# apple ipod style



## Meccan (15. September 2005)

Hallo Leute,

 eine aus unseren Forum hat auf seiner HP mal ein Richtig gutes Tutorial
 in dem erklärt wird wie man die Apple Ipod Webung nachstellen kann.

 So und nun wie ich halt bin finde ich das nicht mehr kann mir einer helfen?

 Danke schonmal im voraus

 MFG Carl


----------



## Markus Kolletzky (15. September 2005)

Hallo,

Auch wenn ich ungern ausschließlich auf Google oder die foreneigene Suchfunktion hinweise,
möchte ich sie Dir hiermit ans Herz legen: http://www.google.de/search?hl=de&q=apple+ipod+tutorial+photoshop&btnG=Google-Suche&meta=
Denn ein 1001. Ipod-Tutorial braucht das Netz nicht noch mal 

Gruss


----------



## Meccan (15. September 2005)

ich mach dann trotzdem mal werbung für ShadowMan

http://www.der-webdesigner.net/index.php?folder=ps_modellierung&tutname=appletutorial



 MFG Carl


----------



## Duddle (15. September 2005)

Mensch, das trifft sich ja super!

Da wollte ich grade nen neuen Thread aufmachen, hatte mich aber geschämt weil ich nicht wusste ob ich hier in die Richtung gehen sollte.   
Aber dein Thread passt super zu meiner Kreativanfrage, die ich einfach hier in diesen passenden Rahmen klatsche:

=======

Zum Geburtstag werde ich mir wohl einen iPod leisten und habe jetzt mitgekriegt das Apple kostenlose Gravuren anbietet.

## DATENSATZ
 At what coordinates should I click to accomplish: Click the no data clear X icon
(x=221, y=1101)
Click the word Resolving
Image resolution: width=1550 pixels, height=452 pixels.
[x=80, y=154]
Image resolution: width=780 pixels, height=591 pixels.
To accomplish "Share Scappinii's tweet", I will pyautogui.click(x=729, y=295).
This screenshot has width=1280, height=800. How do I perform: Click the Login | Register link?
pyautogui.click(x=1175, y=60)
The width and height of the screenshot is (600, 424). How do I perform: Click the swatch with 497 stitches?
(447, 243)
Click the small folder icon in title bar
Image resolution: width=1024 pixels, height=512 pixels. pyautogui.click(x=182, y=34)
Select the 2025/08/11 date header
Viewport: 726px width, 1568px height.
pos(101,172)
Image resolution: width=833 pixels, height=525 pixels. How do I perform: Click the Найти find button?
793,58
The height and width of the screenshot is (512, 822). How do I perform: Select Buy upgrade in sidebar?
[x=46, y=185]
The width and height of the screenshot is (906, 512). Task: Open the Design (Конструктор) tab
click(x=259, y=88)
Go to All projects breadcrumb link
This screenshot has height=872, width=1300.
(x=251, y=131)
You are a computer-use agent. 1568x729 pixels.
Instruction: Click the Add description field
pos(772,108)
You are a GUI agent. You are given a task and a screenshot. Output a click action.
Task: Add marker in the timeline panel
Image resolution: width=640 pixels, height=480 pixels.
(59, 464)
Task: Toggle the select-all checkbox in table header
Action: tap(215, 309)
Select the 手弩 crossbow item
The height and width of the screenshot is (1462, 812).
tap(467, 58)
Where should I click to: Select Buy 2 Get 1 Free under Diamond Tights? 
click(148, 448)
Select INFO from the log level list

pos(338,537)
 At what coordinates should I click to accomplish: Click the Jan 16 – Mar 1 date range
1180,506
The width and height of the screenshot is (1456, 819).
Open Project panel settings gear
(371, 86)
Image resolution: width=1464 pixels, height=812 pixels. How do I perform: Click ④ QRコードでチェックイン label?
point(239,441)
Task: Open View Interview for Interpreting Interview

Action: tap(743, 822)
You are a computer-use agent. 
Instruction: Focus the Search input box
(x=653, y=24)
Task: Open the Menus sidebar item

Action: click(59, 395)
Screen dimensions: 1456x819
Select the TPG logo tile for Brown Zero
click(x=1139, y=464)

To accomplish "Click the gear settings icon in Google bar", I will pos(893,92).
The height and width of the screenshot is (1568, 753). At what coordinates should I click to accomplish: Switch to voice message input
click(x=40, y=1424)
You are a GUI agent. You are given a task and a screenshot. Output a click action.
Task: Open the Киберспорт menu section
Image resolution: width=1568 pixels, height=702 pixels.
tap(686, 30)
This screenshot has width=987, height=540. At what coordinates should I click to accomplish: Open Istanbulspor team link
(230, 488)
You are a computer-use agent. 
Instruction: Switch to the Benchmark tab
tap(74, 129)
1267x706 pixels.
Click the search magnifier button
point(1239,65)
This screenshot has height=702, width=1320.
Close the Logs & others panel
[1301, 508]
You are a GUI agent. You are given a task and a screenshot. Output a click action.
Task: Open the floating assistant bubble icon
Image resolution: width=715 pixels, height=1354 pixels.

## ZU ERLEDIGENDE AUFGABE
Was bietet Apple laut Duddle im Forenthread kostenlos an? Stütze dich dabei einzig auf den Forenthread.

## LÖSUNG
Gravuren.